_What this task involves_. The answer must consist of every line below containing "will".

_Records for this exercise_.
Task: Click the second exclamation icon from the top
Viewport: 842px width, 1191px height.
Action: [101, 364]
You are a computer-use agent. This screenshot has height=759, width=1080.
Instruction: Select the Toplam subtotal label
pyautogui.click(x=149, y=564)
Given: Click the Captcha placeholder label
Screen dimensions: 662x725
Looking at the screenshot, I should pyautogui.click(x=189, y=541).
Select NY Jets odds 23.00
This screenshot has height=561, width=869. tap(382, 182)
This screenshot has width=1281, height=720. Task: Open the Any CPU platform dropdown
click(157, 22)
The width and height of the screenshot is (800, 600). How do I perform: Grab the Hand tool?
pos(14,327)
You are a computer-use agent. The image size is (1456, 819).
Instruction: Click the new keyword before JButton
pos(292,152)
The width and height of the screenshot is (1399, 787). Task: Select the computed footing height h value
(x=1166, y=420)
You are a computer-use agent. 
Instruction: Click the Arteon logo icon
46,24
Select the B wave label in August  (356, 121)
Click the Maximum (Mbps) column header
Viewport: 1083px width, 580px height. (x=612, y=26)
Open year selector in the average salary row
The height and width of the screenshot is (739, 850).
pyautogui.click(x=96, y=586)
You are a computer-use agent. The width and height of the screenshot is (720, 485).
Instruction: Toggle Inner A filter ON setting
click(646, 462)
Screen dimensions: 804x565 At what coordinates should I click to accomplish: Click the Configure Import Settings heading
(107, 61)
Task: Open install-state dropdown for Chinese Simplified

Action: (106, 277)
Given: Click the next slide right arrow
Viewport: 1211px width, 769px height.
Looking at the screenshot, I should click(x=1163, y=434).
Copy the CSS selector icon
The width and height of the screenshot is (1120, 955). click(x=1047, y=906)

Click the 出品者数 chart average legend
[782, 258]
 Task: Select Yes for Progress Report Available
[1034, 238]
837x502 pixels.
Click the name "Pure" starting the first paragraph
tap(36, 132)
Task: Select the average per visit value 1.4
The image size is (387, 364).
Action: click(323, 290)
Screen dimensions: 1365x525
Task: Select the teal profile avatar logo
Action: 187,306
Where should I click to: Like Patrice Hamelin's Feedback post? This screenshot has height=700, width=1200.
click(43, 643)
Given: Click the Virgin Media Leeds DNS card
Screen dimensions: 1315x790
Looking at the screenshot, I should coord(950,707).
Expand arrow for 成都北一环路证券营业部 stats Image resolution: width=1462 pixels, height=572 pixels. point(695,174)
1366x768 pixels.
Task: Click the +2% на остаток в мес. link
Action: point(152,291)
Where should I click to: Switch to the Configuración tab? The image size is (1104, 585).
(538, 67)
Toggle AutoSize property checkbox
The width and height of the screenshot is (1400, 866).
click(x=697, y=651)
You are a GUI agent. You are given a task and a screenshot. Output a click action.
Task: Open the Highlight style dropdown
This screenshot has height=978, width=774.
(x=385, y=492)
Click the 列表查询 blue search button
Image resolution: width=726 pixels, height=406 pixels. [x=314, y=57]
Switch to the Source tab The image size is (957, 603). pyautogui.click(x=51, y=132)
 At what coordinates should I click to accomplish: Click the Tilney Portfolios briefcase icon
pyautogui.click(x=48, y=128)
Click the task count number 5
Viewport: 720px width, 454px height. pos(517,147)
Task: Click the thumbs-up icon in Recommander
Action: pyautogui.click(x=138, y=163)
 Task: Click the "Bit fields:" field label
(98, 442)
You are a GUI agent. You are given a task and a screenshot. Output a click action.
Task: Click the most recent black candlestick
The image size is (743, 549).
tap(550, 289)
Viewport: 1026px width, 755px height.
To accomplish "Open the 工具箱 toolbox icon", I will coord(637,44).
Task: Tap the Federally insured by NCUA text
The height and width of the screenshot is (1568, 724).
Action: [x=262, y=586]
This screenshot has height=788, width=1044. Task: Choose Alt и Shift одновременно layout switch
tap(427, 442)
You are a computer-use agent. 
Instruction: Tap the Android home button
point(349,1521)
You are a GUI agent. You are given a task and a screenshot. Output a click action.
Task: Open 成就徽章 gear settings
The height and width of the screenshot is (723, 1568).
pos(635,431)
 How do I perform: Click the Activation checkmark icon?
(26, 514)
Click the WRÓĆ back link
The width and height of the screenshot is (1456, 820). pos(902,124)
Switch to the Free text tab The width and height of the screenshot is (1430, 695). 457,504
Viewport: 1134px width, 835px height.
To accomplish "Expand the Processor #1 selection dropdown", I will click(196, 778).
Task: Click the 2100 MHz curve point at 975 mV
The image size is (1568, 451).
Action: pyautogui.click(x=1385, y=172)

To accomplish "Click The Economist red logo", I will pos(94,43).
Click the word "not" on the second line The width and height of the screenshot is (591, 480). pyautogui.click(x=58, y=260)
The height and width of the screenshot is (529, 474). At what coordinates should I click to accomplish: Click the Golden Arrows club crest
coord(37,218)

_Answer for this exercise_.
To accomplish "Open the 工具箱 toolbox icon", I will coord(637,44).
To accomplish "Expand the Processor #1 selection dropdown", I will click(196, 778).
To accomplish "Click The Economist red logo", I will pos(94,43).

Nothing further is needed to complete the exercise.